In an environment like a blog which might be vulnerable to someone inserting malicious script, we can protect against it by removing scripts. This works well when combined with a DTD (or rewriting rules) that exclude scripting events.

	MLMacro script hide

This is a much more efficient solution than mod_security (though of course it doesn't replace mod_security's other capabilities)!

Security of Included Content

A potential security risk arises if content can be included in a webpage from anywhere in the filesystem: if absolute paths can be included, a user might be able to expose sensitive information (such as /etc/passwd or another user's data) by including it in a page.

To protect servers from this, the server administrator is able to insert data from anywhere in the filesystem (subject to other security measures that may be in operation), but ordinary users are restricted:

  1. Interpolated files can only be served from within or below the current directory.

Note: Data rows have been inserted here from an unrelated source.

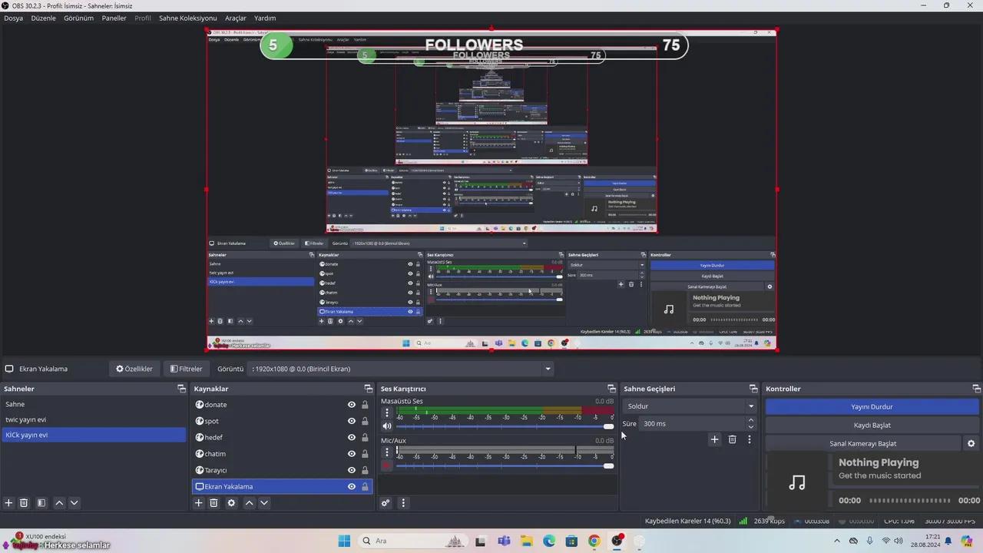Open the Sahne Koleksiyonu menu
983x553 pixels.
coord(187,18)
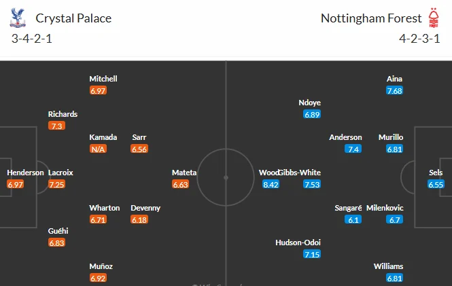
Task: Click Devenny's 6.18 rating badge
Action: click(139, 219)
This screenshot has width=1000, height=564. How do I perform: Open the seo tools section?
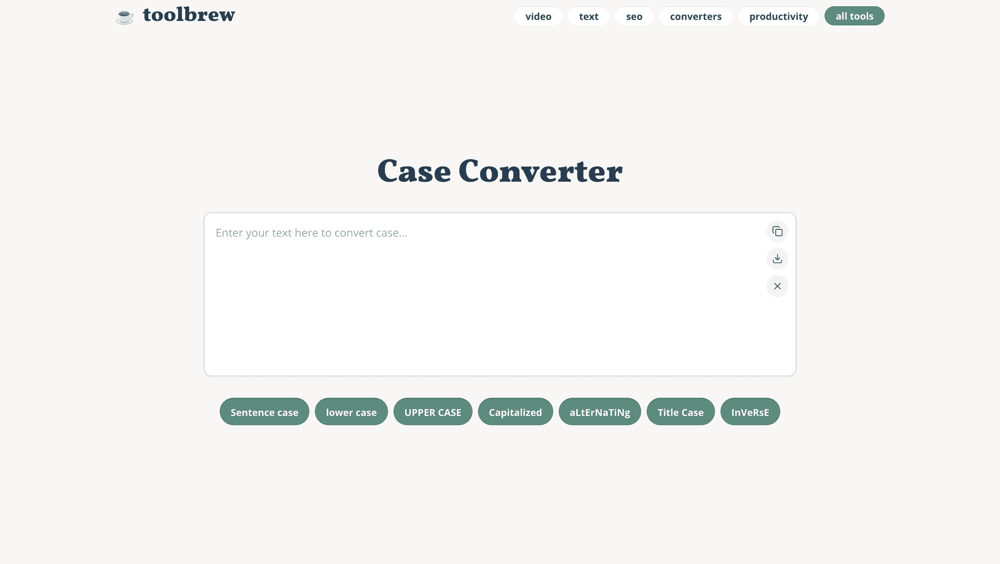point(634,16)
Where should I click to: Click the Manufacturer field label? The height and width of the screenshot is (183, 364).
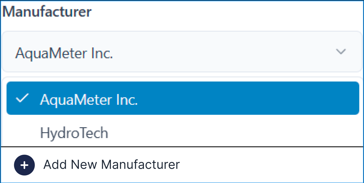(x=47, y=11)
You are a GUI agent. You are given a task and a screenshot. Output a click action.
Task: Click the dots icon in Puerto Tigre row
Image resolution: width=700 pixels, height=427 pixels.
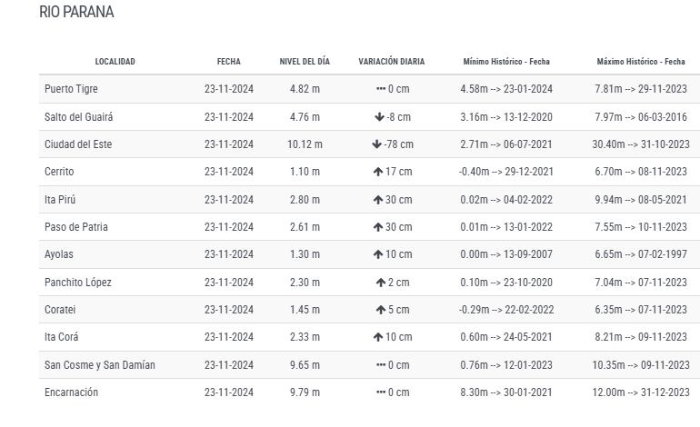point(381,90)
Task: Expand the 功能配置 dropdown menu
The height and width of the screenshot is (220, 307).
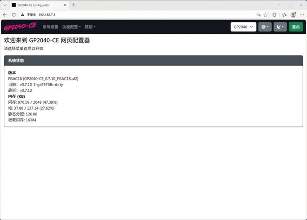Action: pos(71,27)
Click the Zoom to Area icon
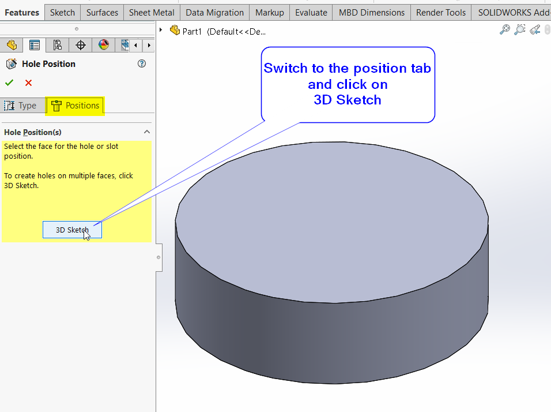This screenshot has width=551, height=412. [520, 30]
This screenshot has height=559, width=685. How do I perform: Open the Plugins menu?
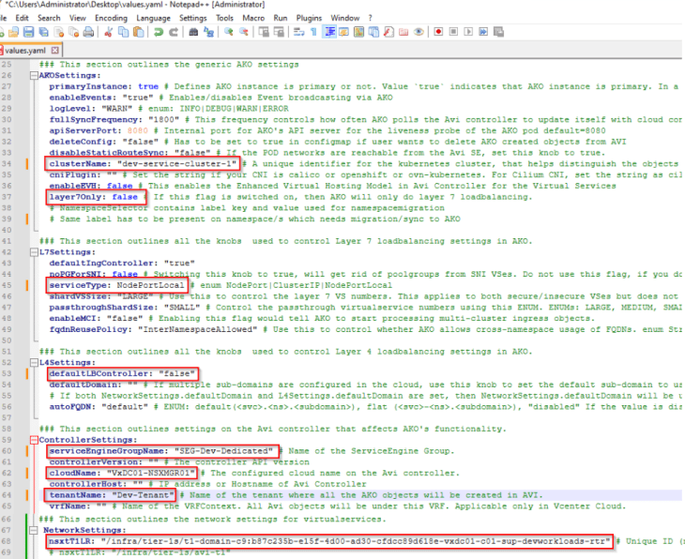click(311, 18)
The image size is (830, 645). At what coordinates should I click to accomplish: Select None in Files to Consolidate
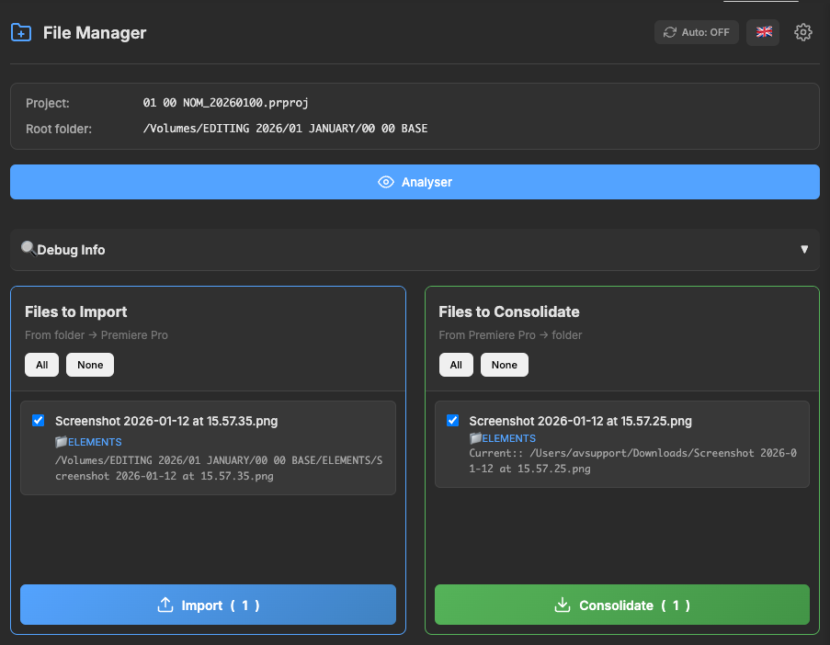pos(504,365)
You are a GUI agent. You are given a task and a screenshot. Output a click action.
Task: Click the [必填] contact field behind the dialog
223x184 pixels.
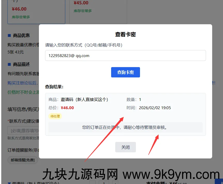pos(23,131)
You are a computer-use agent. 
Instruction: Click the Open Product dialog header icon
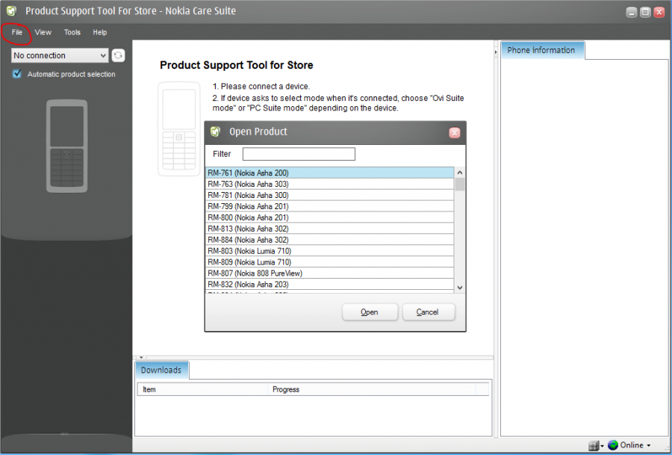click(216, 132)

That keeps it within contents that are, by definition, public. This is the same security that applies to <!--#include file="..."--> in SSI.
  2. pathss can be absolute, but are not interpolated (so can't be set from within a document), and can't be specified from a .htaccess file; only from within httpd.conf.

Directives

Performance

Insert and Replace rules will run fastest when the contents included are defined inline, or (close second) from a file or path. virtual contents requires a subrequest, which is slower, while including by url requires an entire HTTP request and is therefore much slower than the other options.

Precedence

Markup macros where defined take precedence over all other processing implemented natively by mod_publisher. However, when processing XML with namespaces enabled, any element for which a namespace handler is active will not be processed as a macro unless the handler declines it.